You should charge an overage fee when you go beyond the stated expectations listed out in the contract. AGAIN CONTRACTS ARE A MUST! If you stated that you would have two revisions and you are on the third revision, you charge for it. It should state in your contract how much the rate is and when the rate will be implemented. Again I would offer the ultimate client experience and let them know as you are on the second revision that the contract is for two revisions and they need to understand that anything after this revision will be billed at the agreed upon rate. I try and give my clients more time to make sure the second revision is the final. Please don’t sell yourself short and give away your expertise and services for free.

If initially the writing is poor, another idea is to offer to add to the contract the price of a writer or an editor to help them. Use your editor, if this is one of your SuperPowers help them but give it a rate, don’t do this for free.

WHEN TO CHARGE RUSH FEES

If a client needs something in less than a week, that is when I charge a rush fee. It is best to start out doing this and not charge it just when you aren’t busy. People get upset when they are charged different than their normal. If it is a regular, repeat client or a client that has you on retainer (you don’t create a contract for every project), create a contract that states your rates and what time frame you consider a normal turn-around time. State clearly what is time frame is expected for regular feedback from them and what time frame you need to complete each type of job that you are normally creating for them.

For example: Create an advertisement for an existing ad campaign (not a new campaign): one week (five days). Or for web updates: Monthly Calendar updates: One week (five days).

If they need something rushed like three days or next day determine what that rate will be, usually it is a percentage of your regular rate. Example: Regular hourly rate is $100, rush fee for next day $250/hour; rush fee for three day turn-around is $175/hour.

 

Rates are tricky and if you are less confident you might devalue your work and your rates. I would love to know what you think. Write a comment below and share the article with your friends.

1 thought on “Rapid Recharge: Pricing Your Work”
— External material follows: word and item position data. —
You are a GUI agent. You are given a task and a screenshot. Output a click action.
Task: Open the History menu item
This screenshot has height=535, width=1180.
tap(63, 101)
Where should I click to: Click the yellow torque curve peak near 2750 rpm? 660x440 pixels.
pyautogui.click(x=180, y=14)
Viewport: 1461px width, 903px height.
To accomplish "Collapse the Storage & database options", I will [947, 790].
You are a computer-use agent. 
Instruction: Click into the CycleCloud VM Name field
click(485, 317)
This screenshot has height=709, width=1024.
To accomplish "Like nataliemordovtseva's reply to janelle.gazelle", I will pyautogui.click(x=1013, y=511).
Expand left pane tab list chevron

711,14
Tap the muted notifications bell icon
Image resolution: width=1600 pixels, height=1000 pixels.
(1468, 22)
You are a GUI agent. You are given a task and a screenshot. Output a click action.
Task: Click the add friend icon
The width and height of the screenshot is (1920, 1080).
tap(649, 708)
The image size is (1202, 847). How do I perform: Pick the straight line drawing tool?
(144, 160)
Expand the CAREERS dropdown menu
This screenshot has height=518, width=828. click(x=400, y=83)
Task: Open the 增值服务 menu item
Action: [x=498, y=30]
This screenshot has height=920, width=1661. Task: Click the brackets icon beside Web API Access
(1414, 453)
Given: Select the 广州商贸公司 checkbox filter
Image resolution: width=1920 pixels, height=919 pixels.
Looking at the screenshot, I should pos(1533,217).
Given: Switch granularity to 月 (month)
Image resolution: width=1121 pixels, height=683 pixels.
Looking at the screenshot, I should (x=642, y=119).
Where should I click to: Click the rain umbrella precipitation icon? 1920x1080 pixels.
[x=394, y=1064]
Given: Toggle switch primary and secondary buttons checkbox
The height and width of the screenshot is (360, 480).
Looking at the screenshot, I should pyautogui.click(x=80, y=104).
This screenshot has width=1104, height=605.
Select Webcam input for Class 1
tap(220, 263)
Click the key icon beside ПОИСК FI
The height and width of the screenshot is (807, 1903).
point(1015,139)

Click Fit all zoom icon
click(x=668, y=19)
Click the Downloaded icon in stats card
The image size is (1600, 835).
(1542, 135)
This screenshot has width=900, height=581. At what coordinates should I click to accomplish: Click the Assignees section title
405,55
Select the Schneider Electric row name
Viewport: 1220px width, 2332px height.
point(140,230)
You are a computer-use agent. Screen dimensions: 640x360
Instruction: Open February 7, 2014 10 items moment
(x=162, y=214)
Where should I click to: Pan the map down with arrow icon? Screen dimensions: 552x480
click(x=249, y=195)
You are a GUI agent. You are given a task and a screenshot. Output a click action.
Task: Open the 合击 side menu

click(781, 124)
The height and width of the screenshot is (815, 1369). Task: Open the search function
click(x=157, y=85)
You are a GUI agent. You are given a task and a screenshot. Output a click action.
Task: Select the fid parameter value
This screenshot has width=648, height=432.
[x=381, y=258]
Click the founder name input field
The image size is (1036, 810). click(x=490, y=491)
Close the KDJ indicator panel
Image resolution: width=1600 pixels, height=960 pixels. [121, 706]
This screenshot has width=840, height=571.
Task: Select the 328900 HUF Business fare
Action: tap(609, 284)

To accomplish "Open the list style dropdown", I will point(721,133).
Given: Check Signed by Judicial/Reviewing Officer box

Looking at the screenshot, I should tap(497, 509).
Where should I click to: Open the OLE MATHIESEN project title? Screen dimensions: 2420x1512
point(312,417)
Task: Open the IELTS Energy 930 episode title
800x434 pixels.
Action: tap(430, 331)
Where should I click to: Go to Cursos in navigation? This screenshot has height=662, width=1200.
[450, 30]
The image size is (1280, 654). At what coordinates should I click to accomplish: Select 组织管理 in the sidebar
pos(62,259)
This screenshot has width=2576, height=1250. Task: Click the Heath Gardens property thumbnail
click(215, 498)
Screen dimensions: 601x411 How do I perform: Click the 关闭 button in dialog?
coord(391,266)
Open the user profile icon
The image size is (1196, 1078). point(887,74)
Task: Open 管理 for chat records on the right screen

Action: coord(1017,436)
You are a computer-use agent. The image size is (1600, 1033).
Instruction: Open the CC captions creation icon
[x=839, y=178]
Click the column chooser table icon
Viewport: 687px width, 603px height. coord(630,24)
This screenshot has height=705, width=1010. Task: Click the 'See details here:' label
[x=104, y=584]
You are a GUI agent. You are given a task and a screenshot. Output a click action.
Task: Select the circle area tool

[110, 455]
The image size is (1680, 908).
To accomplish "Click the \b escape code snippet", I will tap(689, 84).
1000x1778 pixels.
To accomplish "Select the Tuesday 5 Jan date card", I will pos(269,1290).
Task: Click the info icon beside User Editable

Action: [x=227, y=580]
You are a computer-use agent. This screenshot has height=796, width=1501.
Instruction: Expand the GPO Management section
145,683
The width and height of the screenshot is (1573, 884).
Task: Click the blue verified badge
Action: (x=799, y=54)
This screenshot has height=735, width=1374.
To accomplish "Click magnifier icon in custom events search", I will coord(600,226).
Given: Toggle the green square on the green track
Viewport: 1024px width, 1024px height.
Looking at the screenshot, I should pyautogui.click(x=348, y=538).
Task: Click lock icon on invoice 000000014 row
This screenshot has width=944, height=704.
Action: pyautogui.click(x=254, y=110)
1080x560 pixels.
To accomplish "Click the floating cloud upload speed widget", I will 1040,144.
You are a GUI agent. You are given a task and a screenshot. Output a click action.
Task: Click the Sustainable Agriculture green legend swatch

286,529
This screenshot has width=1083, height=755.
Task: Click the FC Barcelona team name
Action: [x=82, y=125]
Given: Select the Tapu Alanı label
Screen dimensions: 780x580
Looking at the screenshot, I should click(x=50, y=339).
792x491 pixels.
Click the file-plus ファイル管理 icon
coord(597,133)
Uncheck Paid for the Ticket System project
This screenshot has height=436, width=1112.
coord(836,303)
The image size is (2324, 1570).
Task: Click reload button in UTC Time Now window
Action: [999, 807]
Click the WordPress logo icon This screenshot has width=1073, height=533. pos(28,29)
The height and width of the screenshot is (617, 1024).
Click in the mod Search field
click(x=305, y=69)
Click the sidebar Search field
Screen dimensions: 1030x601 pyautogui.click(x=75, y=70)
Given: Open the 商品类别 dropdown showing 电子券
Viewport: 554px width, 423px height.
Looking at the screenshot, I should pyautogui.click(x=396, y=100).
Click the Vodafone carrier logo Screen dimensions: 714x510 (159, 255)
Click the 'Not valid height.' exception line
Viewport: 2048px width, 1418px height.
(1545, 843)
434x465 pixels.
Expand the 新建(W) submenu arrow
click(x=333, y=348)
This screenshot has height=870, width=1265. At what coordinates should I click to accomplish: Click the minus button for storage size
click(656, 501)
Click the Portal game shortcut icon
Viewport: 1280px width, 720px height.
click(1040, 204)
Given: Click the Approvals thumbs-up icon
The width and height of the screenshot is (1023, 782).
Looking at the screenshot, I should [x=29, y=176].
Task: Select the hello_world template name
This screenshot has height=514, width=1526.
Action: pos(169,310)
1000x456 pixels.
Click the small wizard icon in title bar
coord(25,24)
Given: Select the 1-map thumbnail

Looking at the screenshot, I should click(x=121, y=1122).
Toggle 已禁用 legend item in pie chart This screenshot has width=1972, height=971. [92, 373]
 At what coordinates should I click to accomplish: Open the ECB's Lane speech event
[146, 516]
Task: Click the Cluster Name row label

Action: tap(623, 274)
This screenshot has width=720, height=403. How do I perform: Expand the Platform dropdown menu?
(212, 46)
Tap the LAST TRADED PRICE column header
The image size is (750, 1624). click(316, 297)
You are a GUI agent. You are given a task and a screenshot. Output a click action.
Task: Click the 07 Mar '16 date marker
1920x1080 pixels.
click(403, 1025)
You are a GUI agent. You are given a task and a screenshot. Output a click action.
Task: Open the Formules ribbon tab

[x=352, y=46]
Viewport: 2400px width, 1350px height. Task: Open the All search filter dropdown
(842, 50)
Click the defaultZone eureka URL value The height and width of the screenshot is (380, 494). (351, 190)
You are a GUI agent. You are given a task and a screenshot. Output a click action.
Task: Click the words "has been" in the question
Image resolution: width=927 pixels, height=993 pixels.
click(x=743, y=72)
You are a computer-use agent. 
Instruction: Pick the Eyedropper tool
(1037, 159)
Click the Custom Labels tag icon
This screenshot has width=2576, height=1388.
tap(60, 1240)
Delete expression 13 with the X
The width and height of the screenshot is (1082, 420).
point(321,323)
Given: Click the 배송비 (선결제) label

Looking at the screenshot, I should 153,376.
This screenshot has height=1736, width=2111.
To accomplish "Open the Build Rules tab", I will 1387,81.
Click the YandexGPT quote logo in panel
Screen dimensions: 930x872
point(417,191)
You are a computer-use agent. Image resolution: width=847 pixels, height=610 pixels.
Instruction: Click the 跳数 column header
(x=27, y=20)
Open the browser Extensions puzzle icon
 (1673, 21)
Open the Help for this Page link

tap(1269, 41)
  1. This was a very helpful Rapid Recharge! I have been looking for resource material just like this for quite some time! In the past I have worked with smaller clients, and never felt the need to draw up a full blown contract due to the “little ole me” mindset I had created for myself. Now that I plan on launching my freelance business soon, and after having some rather annoying hiccups due to my absent contract(s), I realize that having them set from the beginning is crucial for professional work! It covers your bases and makes sure you get PAID. Not only that, it clearly lays out the expectations you have of the client and what they should expect from you; this helps avoid any confusion or noncompliance later on in the design process. I would say the biggest hurdle for beginner designers is getting over the “small fish in a big pond” or “little ole me” mindset. What Diane said about devaluing your work is true! You have to have the confidence and knowledge of what your work is worth or you will always sell yourself short! I definitely recommend using the MyPrice app! It helps you discover rates you can charge based off of your experience, education, market prices, and more! Thanks for the great talk, Diane!